A estes dados junta-se o fenómeno da 'fuga de cérebros' que representa a emigração de jovens qualificados, que também tem vindo paulatinamente a crescer e que ameaça seguir essa tendência, com uma recente sondagem a revelar que cerca de um terço dos jovens italianos gostaria de emigrar, em busca de melhores oportunidades.
Dados recentes do Instituto Nacional de Estatística (Istat) mostram que, em 2024, a Itália registou a sua taxa de emigração mais elevada em 25 anos, com mais de 190 mil pessoas a deixarem o país - um aumento de 36,5% face ao ano anterior -, sendo que, entre 2013 e 2022, mais de um milhão de pessoas emigraram de Itália, cerca de um terço dos quais jovens entre os 25 e 34 anos, representando jovens licenciados quase metade dos emigrantes dos últimos anos.
"A Itália está a envelhecer, as taxas de natalidade estão a cair, regiões inteiras do país estão a esvaziar-se.

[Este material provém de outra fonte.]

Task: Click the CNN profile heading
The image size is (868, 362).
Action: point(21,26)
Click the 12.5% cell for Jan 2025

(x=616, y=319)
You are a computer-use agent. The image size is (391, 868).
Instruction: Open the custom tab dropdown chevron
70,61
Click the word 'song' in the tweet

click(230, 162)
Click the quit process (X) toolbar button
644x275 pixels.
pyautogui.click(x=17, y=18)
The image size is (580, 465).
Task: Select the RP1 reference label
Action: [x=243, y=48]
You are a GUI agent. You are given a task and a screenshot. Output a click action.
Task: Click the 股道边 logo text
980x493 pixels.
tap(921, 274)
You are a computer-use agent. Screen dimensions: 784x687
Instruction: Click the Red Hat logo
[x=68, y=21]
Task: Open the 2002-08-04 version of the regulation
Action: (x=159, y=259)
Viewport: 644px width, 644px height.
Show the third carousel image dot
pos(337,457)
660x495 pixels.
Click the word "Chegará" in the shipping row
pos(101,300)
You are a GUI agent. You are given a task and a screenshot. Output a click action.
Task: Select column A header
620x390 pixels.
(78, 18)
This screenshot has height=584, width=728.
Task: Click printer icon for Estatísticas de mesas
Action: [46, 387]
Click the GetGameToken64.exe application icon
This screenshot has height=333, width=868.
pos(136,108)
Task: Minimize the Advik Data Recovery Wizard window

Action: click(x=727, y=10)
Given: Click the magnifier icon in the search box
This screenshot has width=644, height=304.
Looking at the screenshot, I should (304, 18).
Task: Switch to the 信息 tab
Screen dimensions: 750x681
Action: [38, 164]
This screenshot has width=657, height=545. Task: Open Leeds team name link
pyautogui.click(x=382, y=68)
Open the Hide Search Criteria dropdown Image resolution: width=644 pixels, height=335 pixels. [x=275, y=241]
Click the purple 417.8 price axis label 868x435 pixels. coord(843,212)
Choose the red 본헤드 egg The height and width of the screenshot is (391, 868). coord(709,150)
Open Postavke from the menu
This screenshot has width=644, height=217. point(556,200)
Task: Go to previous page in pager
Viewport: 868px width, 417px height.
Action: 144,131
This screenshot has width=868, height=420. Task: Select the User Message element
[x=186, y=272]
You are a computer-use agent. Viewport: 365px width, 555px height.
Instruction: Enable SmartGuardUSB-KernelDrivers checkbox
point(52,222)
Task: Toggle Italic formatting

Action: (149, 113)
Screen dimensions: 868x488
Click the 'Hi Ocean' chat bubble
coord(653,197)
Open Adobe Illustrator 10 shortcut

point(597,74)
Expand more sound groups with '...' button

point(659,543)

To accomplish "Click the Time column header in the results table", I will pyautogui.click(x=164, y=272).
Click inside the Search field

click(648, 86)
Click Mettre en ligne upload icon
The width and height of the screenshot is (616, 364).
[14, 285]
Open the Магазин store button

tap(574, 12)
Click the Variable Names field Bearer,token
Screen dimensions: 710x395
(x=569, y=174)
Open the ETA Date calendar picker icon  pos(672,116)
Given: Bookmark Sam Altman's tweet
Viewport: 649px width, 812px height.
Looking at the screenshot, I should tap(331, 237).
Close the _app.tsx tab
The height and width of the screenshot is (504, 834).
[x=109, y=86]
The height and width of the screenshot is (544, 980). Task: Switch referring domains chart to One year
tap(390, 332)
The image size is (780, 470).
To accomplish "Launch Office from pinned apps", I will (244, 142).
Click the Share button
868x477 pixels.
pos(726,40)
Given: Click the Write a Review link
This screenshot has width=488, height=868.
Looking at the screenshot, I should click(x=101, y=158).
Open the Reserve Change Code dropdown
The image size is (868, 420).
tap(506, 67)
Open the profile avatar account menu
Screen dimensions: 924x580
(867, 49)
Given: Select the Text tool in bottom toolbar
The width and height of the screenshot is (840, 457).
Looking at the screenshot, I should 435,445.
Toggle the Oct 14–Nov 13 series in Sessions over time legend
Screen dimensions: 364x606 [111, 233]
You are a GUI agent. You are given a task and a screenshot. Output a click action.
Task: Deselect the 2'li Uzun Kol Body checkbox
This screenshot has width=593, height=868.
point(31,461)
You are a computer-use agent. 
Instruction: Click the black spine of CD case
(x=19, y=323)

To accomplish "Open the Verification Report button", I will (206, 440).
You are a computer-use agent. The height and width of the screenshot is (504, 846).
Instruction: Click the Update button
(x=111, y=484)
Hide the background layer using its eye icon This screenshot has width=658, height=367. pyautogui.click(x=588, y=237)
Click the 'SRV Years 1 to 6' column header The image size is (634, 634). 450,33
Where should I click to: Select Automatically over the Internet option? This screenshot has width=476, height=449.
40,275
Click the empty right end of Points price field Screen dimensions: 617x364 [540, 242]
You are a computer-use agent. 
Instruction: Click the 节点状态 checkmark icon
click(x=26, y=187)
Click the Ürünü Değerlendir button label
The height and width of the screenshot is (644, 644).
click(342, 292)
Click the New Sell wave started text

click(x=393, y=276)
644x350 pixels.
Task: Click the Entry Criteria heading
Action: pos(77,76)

Estes números implacáveis devem servir de estímulo para a ação", admitiu este ano o ministro das Finanças, Giancarlo Giorgetti, perante o parlamento.
Contudo, e porque as políticas de incentivo às famílias para terem filhos obviamente estão a falhar - nem seriam por si só suficientes -, para manter a população ativa, ou seja, a faixa etária dos 20 aos 67 anos, essencial para o funcionamento da segurança social, são assim necessários milhões de imigrantes, caso contrário a percentagem de trabalhadores na população total passará de 62% em 2023 para 49% em 2100, com uma carga social insustentável.
No poder desde outubro de 2022, o Governo de Meloni enfrenta assim um desafio que constitui também um paradoxo, na medida em que precisa de atrair imigrantes para Itália, quando a sua política migratória tem sido marcada, tal como prometido, pelo endurecimento das regras, tanto a nível de combate às chegadas ilegais, como de regularização, expulsões e repatriamentos de migrantes, aliada a um discurso anti-imigração, sobretudo por parte da Liga, de Matteo Salvini, e dos Irmãos de Itália, da primeira-ministra.